The latest results Insolvency statistics from The Insolvency Service for Quarter 2 (April to June 2017 (Q2 2017) reveal that total company insolvencies increased in Q2 2017, primarily caused by 1,131 connected personal service companies entering liquidation on the same date following changes to claimable expenses rules. The estimated underlying number of company insolvencies fell to the lowest quarterly level since comparable records began in 2000.
Commenting on statistics Adrian Hyde, president of insolvency and restructuring trade body R3 said “Once you strip out another one-off wave of liquidated personal service companies linked to tax changes, a recent run of quarterly increases in underlying insolvency numbers has been checked back sharply.

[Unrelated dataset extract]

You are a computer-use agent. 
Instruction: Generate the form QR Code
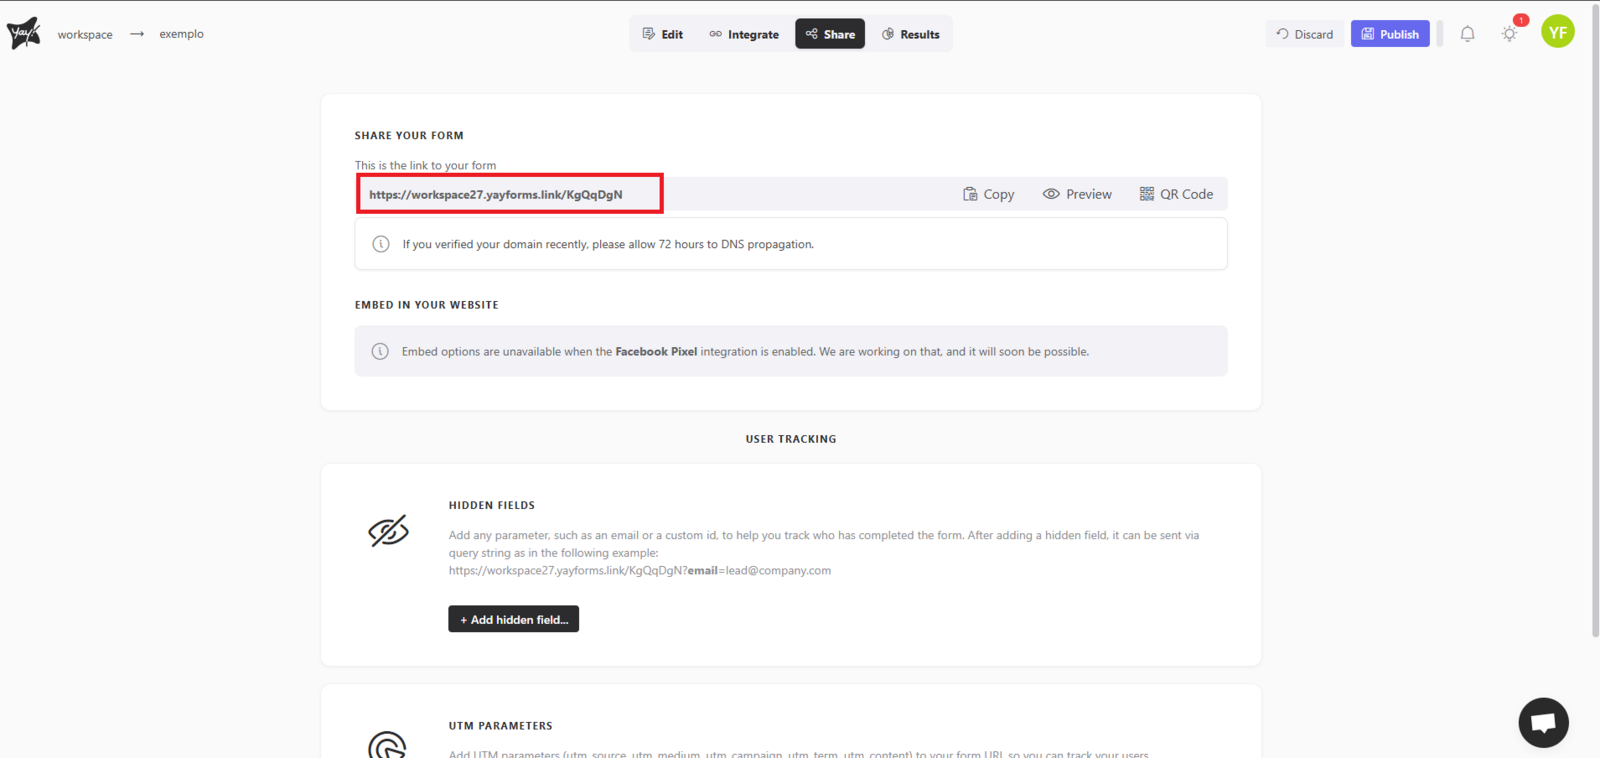pyautogui.click(x=1176, y=194)
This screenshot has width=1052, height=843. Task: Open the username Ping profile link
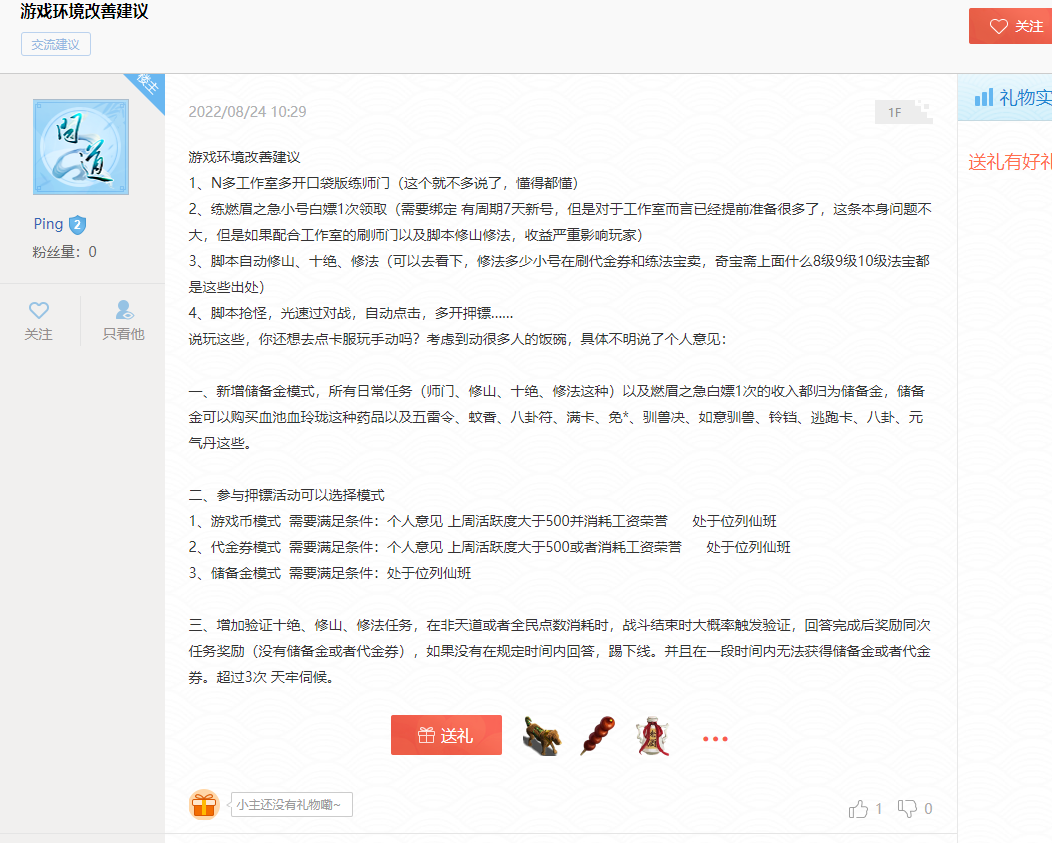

“The figures are pretty surprising given insolvency practitioners have been reporting a tougher time for businesses in 2017. The unexpected drop in inflation last month is one hint that things may have eased up for businesses since the end of 2016, and while the Bank of England has been warning about rising consumer debts, businesses will still be benefitting from debt-fuelled spending in the short-term at least.”
“There are other factors to consider, which may explain the sharp underlying drop, including the introduction of new insolvency Rules in April. Some formal insolvency processes may be being delayed while creditors, debtors, and others get used to the new decision-making procedures.”
“As ever, it’s important not to read too much into a sudden change in one quarter. Prior to this quarter, insolvencies had been rising more consistently than they have done since just after the financial crisis and there are still lots of warning signs for businesses out there. Higher inflation means higher input prices for businesses on the one hand and squeezed disposable incomes for consumers on the other. Added to this mix is wavering consumer confidence, while the election outcome and Brexit negotiations may cause uncertainty for businesses, too.”
“On top of all this, businesses have had some significant increases in fixed costs over the last year. The pound’s travails have raised some import prices, while the 2016 introduction of the national living wage means the minimum wage is now £1 higher than it was in 2015. Some businesses have seen their business rates increase, while more and more businesses have had to comply with pension auto-enrolment. Although the economy is growing, it will need to grow fast enough to balance these factors out.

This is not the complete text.